**** Fragmento citado ****

El testimonio de los apóstoles Pedro y Pablo que, ante la persecución, la prisión y la muerte, se levantan y combaten en su misión de llevar el Evangelio de Jesucristo centraron la homilía del Papa en la celebración de la solemnidad de los patronos de Roma y de la tradicional bendición de los palios que serán impuestos a los arzobispos metropolitanos nombrados en el transcurso de este año.
Reflexión del Santo Padre:
El testimonio de los dos grandes apóstoles Pedro y Pablo revive hoy en la liturgia de la Iglesia. Al primero, a quien hizo encarcelar el rey Herodes, el ángel del Señor le dijo: «¡Levántate rápido!» (Hch 12,7); el segundo, resumiendo toda su vida y su apostolado, dijo: «He peleado el buen combate» (2 Tm 4,7). Consideremos estos dos aspectos —levantarse rápido y pelear el buen combate— y preguntémonos qué nos sugieren a las comunidades cristianas de hoy, mientras está en curso el proceso sinodal.
En primer lugar, los Hechos de los Apóstoles nos han relatado lo que sucedió la noche en que Pedro fue liberado de las cadenas de la prisión; un ángel del Señor lo sacudió mientras dormía y «lo hizo levantar, diciéndole: “¡Levántate rápido!”» (12,7). Lo despertó y le pidió que se levantara. Esta escena evoca la Pascua, pues aquí encontramos dos verbos usados en los relatos de la resurrección: despertar y levantarse. Significa que el ángel despertó a Pedro del sueño de la muerte y lo instó a levantarse, es decir, a resurgir, a salir fuera hacia la luz, a dejarse conducir por el Señor para atravesar el umbral de todas las puertas cerradas (cf. v. 10). Es una imagen significativa para la Iglesia. También nosotros, como discípulos del Señor y como comunidad cristiana, estamos llamados a levantarnos rápidamente para entrar en el dinamismo de la resurrección y dejarnos guiar por el Señor en los caminos que Él quiere mostrarnos.
Experimentamos todavía muchas resistencias interiores que no nos permiten ponernos en marcha. Muchas resistencias. A veces, como Iglesia, nos abruma la pereza y preferimos quedarnos sentados a contemplar las pocas cosas seguras que poseemos, en lugar de levantarnos para dirigir nuestra mirada hacia nuevos horizontes, hacia el mar abierto. A menudo estamos encadenados como Pedro en la prisión de la costumbre, asustados por los cambios y atados a la cadena de nuestras tradiciones. Pero de este modo nos deslizamos hacia la mediocridad espiritual, corremos el riesgo de “sólo tratar de arreglárnoslas” incluso en la vida pastoral, el entusiasmo por la misión disminuye y, en lugar de ser un signo de vitalidad y creatividad, acabamos dando una impresión de tibieza e inercia. En consecuencia, la gran corriente de novedad y vida que es el Evangelio —escribía el padre de Lubac— se convierte, en nuestras manos, en una fe que «cae en el formalismo y la costumbre, […] religión de ceremonias y de devociones, de ornamentos y de consuelos vulgares […]. Cristianismo clerical, cristianismo formalista, cristianismo apagado y endurecido» (El drama del humanismo ateo).

**** Datos proporcionados ****

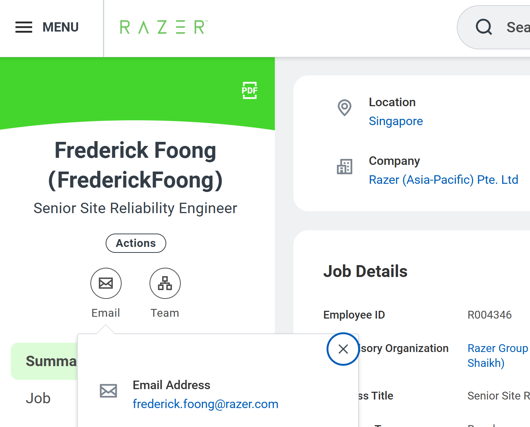Open the Team org chart icon
This screenshot has width=530, height=427.
pos(165,283)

****

Continúa la homilía sobre los apóstoles Pedro y Pablo a partir de su última oración.

#### Resultado final
El Sínodo que estamos celebrando nos llama a convertirnos en una Iglesia que se levanta, que no se encierra en sí misma, sino que es capaz de mirar más allá, de salir de sus propias prisiones al encuentro del mundo. Con la valentía de abrir las puertas. Esa misma noche hubo otra tentación (cf. Hch 12,12-17), esa joven asustada, en vez de abrir la puerta, regresó a contar fantasías. Abramos las puertas, es el Señor quien llama. No seamos como Rosa que volvió hacia atrás. Una Iglesia sin cadenas y sin muros, en la que todos puedan sentirse acogidos y acompañados, en la que se cultive el arte de la escucha, del diálogo, de la participación, bajo la única autoridad del Espíritu Santo. Una Iglesia libre y humilde, que “se levanta rápido”, que no posterga, que no acumula retrasos ante los desafíos del ahora, que no se detiene en los recintos sagrados, sino que se deja animar por la pasión del anuncio del Evangelio y el deseo de llegar a todos y de acoger a todos. No nos olvidemos de esta palabra, todos. ¡Todos! Vayan a los cruces de los caminos y traigan a todos: ciegos, sordos, cojos, enfermos, justos, pecadores, ¡a todos, a todos! Esta palabra del Señor debe resonar en la mente y en el corazón, todos, en la Iglesia hay lugar para todos. Muchas veces nosotros nos convertimos en una Iglesia de puertas abiertas, pero para despedir y para condenar a la gente. Ayer uno de ustedes me decía: “Para la Iglesia este no es el tiempo de las despedidas, es el tiempo de la acogida”. “Pero no vinieron al banquete” — Vayan al cruce de los caminos y traigan a todos, a todos — “Pero son pecadores” — ¡Traigan a todos!
Posteriormente, la segunda lectura nos propuso las palabras de Pablo que, haciendo un repaso de toda su vida, decía: «He peleado el buen combate» (2 Tm 4,7). El Apóstol se refería a las innumerables situaciones, a veces marcadas por la persecución y el sufrimiento, en las que no escatimó esfuerzos para anunciar del Evangelio de Jesús. En ese momento final de su vida, él veía que en la historia sigue habiendo un gran “combate”, porque muchos no están dispuestos a acoger a Jesús, prefiriendo ir tras sus propios intereses y otros maestros, más cómodos, más fáciles, más conformes a nuestra voluntad. Pablo ha afrontado su combate y, ahora que ha terminado su carrera, le pide a Timoteo y a los hermanos de la comunidad que continúen esta labor con la vigilancia, el anuncio, la enseñanza: que cada uno, en definitiva, cumpla la misión encomendada y haga su parte.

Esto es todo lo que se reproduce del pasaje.